As high school students go back to their classrooms, football programs are returning for the first time in over a year.
For both students and coaches, it marks a sense of normalcy in a span that's been anything but.
Halifax West's football program Head Coach Dave Kelly says things got off to a slow start.
“Number-wise, we had some trouble getting bodies as kids were busy doing other things, but that's been a common theme,” he said. “It will take a little while for things to catch up.”
Kelly says he's felt bad for the kids, who were most affected by COVID-related disruptions.
“It was hard not practicing, but to see kids on the field, it was good. It's been frustrating in spring and the start-and-stop from shutdowns has been rough. But we'll get there,” he said.
“Kids just spent time waiting for the shoe to drop last year. We kept thinking we'd get to play and realizing that things were always uncertain. I think everyone is just happy things are back.”
Along with Kelly, those involved with football are encouraged that there may be a turning point coming soon.
“For the most part, things are business as usual,” said Rob Morgan, football director for Nova Scotia School Athletic Federation. “We are hopefully coming to the end of this pandemic, but we are keeping safety considerations in mind.”
“We are taking all precautions to keep our coaches and players protected. Once they go on the field though, things are much the same.”
Following a football year that was severely impacted by the pandemic, Morgan says this year has a cautious climate about it.

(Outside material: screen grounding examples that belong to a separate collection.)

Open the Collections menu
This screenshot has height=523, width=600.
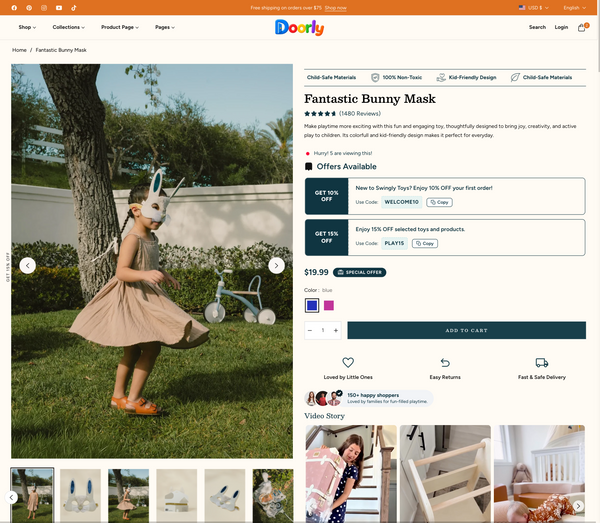coord(68,27)
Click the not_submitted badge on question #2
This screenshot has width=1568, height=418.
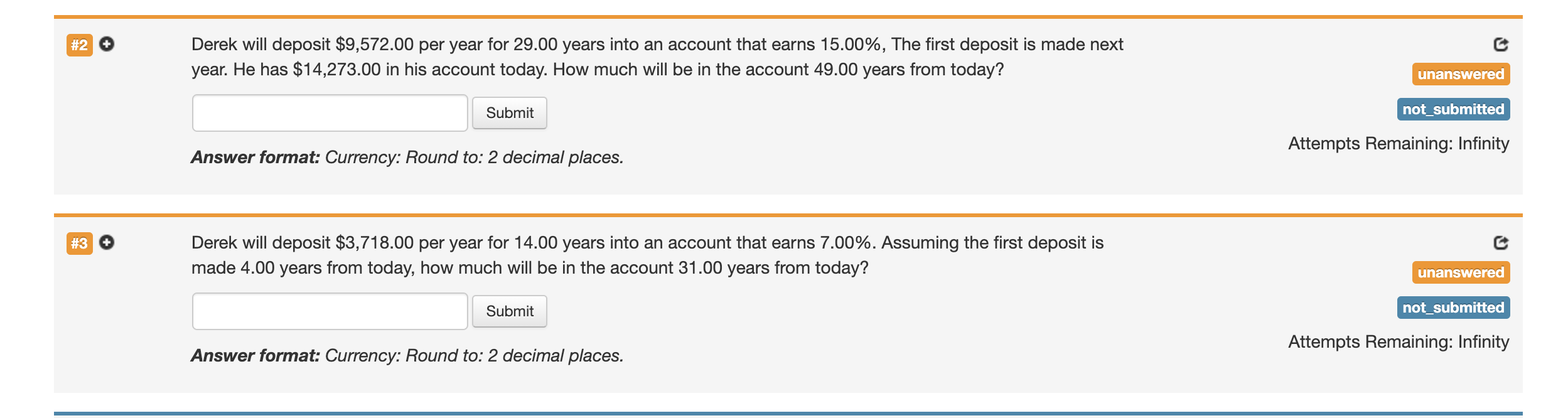tap(1454, 109)
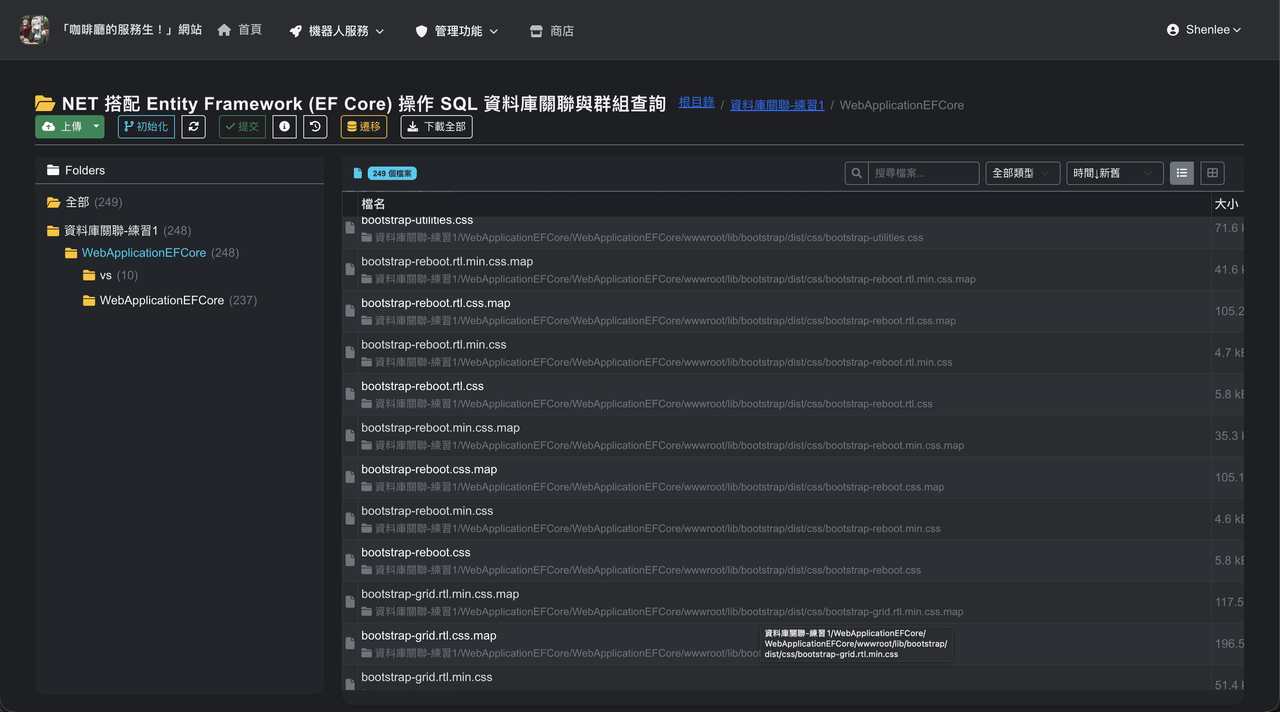This screenshot has width=1280, height=712.
Task: Click the 搜尋檔案 search field
Action: pyautogui.click(x=923, y=173)
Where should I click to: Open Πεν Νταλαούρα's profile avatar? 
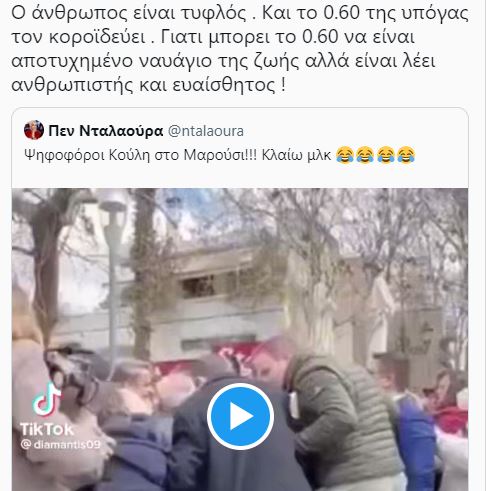(x=34, y=130)
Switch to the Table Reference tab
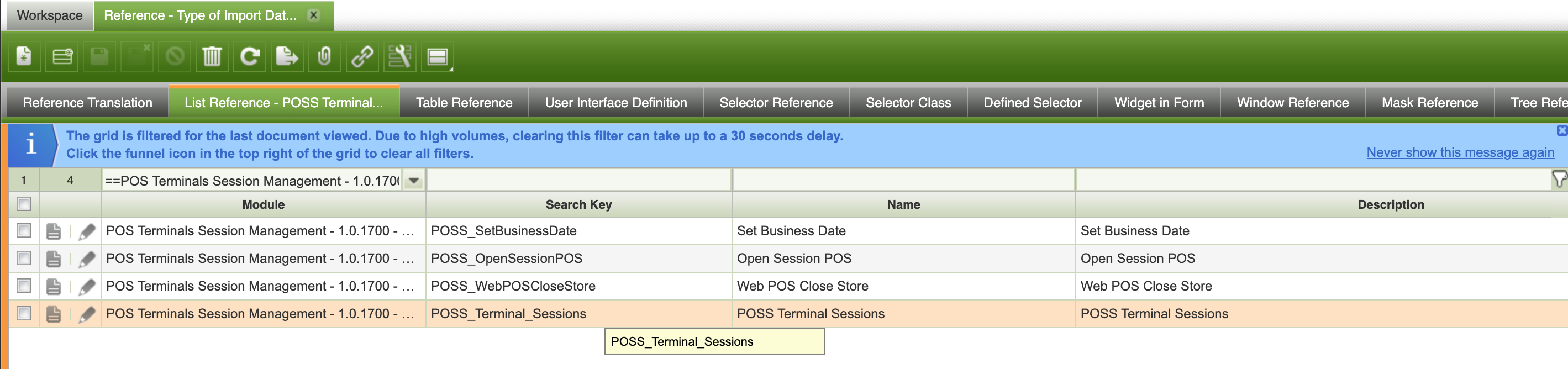The image size is (1568, 369). click(464, 103)
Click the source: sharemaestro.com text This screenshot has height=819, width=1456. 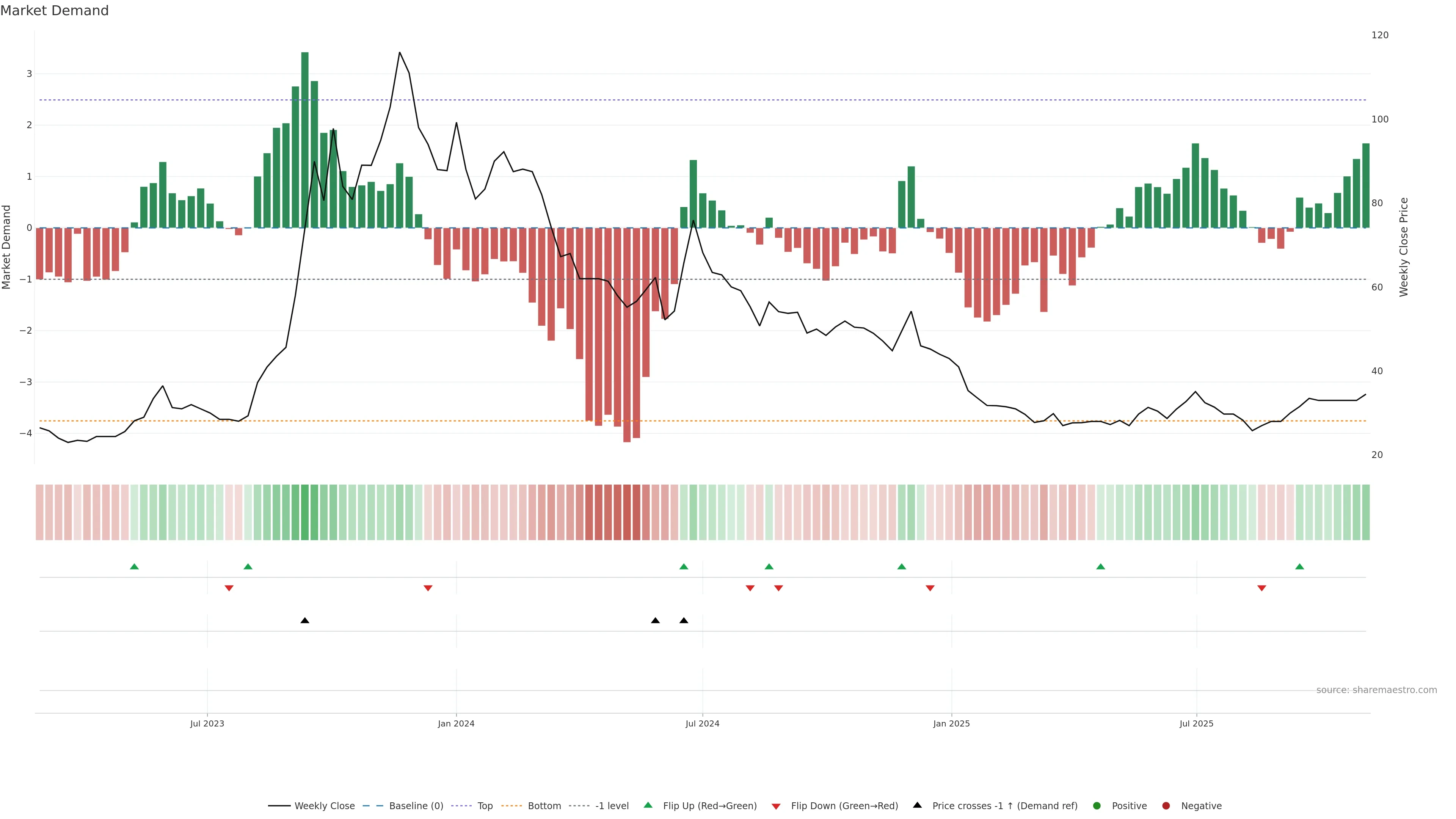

“It's been a slow start for a few programs. We usually start camps in the middle of August, but with last year off, some kids and parents weren't sure what was going on,” he said.
Though football was halted, life moved on in other ways for many, which meant not everything went back to normal immediately for fall programs.
“A large part of the world was forced to change due to pandemic living, and there was fallout where some people were forced to drop things they would or could normally do,” he said. “Part of that was that kids had to do other things instead of football.”
“With part-time jobs, other interests and competing priorities, it meant that it took longer than normal to get back in the groove.
Grade 9 and 10 students are now being introduced to a new sport, and long-time players are adjusting to having a year off. But it was last year's graduating class that also felt a huge impact.
“With kids trying to be recruited, it was a general thought that students were already on university's radars before COVID-19,” he said.
“It hurt some things for kids who needed an opportunity to blossom in their senior year, though.”
At the season opener between Lockview and Prince Andrew, Morgan said there were no fans in the stands due to school rules, but that it was an amazing experience regardless.
“I couldn't be happier right now. These were individual choices made by schools, and I supported those decisions,” he said.
“But to see kids on the field making plays, you'd swear they were in the Superbowl. It warmed my heart, and that's what this is all about.